Im Jahr 1693 brach Daniel Bon nach Holland auf, um in der Metropole Amsterdam seine Kenntnisse im „Schlachtwerck“ und im Kochen zu erweitern. Die Frage nach der richtigen Religion beschäftigte ihn innerlich stark. Auf der Suche nach mehr Informationen zum Christentum entschloss er sich zum Weg in das damals gerade neu errichtete Kurfürstentum Hannovers. Am Stadttor von Osnabrück war die Reise jedoch erst einmal unfreiwillig zu Ende.
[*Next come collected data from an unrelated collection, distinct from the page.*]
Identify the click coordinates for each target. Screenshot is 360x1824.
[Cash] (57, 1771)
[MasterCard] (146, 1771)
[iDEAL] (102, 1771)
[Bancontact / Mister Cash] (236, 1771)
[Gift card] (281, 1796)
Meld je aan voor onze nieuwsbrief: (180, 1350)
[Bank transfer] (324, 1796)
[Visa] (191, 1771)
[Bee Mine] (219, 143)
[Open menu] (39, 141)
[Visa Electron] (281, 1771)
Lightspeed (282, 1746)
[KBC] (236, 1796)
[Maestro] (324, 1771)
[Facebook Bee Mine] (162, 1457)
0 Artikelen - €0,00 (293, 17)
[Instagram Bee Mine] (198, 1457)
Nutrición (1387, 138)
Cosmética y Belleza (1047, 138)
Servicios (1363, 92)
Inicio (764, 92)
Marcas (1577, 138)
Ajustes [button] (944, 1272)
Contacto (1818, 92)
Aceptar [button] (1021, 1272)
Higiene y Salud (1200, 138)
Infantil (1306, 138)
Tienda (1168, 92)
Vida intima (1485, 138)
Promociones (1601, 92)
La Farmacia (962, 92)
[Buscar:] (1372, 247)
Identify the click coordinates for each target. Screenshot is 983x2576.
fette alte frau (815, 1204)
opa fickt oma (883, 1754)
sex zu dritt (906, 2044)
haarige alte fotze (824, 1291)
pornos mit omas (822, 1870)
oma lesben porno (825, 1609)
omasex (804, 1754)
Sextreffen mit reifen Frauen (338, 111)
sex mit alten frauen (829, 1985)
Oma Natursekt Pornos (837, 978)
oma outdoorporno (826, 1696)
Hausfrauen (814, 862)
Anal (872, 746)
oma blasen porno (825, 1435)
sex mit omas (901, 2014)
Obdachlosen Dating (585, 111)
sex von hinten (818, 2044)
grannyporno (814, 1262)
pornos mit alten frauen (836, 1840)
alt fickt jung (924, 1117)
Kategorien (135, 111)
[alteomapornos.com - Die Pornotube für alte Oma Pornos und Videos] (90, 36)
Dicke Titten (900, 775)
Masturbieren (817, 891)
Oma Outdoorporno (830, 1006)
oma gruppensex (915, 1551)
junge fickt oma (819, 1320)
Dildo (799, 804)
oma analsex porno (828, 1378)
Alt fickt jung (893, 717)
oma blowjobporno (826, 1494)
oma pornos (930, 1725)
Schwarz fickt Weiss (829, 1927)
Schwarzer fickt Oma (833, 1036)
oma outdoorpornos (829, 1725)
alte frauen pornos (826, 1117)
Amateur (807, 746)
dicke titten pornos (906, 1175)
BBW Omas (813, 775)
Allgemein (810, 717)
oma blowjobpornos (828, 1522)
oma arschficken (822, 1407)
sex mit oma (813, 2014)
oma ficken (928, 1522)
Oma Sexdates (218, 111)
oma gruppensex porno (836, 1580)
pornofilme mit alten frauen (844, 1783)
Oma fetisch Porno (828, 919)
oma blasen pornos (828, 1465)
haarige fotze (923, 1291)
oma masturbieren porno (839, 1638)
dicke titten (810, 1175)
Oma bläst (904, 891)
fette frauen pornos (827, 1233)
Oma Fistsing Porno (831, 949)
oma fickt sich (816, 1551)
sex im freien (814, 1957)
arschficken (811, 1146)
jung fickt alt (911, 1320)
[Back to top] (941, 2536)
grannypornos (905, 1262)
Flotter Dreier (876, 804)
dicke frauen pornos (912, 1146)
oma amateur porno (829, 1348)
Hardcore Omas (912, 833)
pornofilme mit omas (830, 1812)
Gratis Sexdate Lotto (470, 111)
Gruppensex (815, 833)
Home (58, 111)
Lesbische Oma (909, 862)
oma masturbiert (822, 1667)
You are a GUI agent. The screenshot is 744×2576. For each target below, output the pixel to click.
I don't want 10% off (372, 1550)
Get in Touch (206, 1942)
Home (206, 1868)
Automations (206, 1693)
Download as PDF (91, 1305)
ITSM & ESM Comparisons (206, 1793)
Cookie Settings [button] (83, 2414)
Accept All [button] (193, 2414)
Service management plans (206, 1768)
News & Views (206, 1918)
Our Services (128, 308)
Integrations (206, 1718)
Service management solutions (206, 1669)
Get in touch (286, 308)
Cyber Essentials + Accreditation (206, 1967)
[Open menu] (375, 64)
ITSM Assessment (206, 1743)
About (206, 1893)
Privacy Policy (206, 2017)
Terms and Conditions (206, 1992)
Der junge Jude wurde verhaftet, zur Hauptwache geschleppt und von Soldatenwerbern gezwungen, sich am Neujahrstag 1694 als kurbraunschweigischer Soldat zu verdingen. So schnell gab sich Bon jedoch nicht geschlagen und teilte gleich am nächsten Tag den Osnabrücker Pastoren Johann Möser und Johann Westermann seinen Wunsch nach Taufe und Übertritt mit. Die beiden hochgebildeten Theologen – Bon hebt vor allem ihre exzellenten Kenntnis des Hebräischen hervor – nahmen ihn als Schüler an und unterrichteten ihn vier Wochen lang in christlicher Religion. Dann meldete sich das Militär wieder und beorderte ihn in das Quartier in Osterode. Dank eines Empfehlungsschreibens von Möser und Westermann durfte Bon dort seine christliche Unterweisung fortsetzen. So war er bestens darauf vorbereitet, beim stundenlangen Gottesdienst am Weißen Sonntag die Prüfungsfragen zu beantworten und schließlich in feierlichem Ritus die Taufe zu empfangen. Dabei musste er sich kniend die antijüdische Beschwörungsformel „Fahre aus du unreiner Jüdischer Geist und gib Raum dem heiligen Geiste“ anhören. Im Sendschreiben bemerkte Bon dazu vielsagend: „Wie mir dabei zu Muthe gewesen und was für eine innerliche Gemüts Bewegung mir recht empfindlich ankommen, will ich lieber stillschweigend gedenken als davon Meldung thun.“ Obwohl er sich die damalige krass negative christliche Einstellung gegenüber den Juden („Messias-Mörder“) teilweise zu Eigen gemacht hatte, empfand er weiterhin allergrößte Herzensliebe zu seiner Familie.  Er dankte den Eltern für alles und bat sie „kindlich um elterliche liebreiche Verzeihung“. Ihm war klar, welchen Kummer er der Familie mit seiner Entscheidung bereitete. Einen Hauptteil des Sendschreibens machen diffizile theologische Beweisführungen aus, in denen Bon begründet, warum für ihn Jesus der Messias ist. Auffallend ist seine starke Heranziehung jüdischer Texte – sogar des Talmuds. Nach seiner Taufe durfte Claus Andreas von Osteroda zur weiteren Ausbildung in die Bergstadt Zellerfeld ziehen.  Was danach aus ihm geworden ist, ist unbekannt.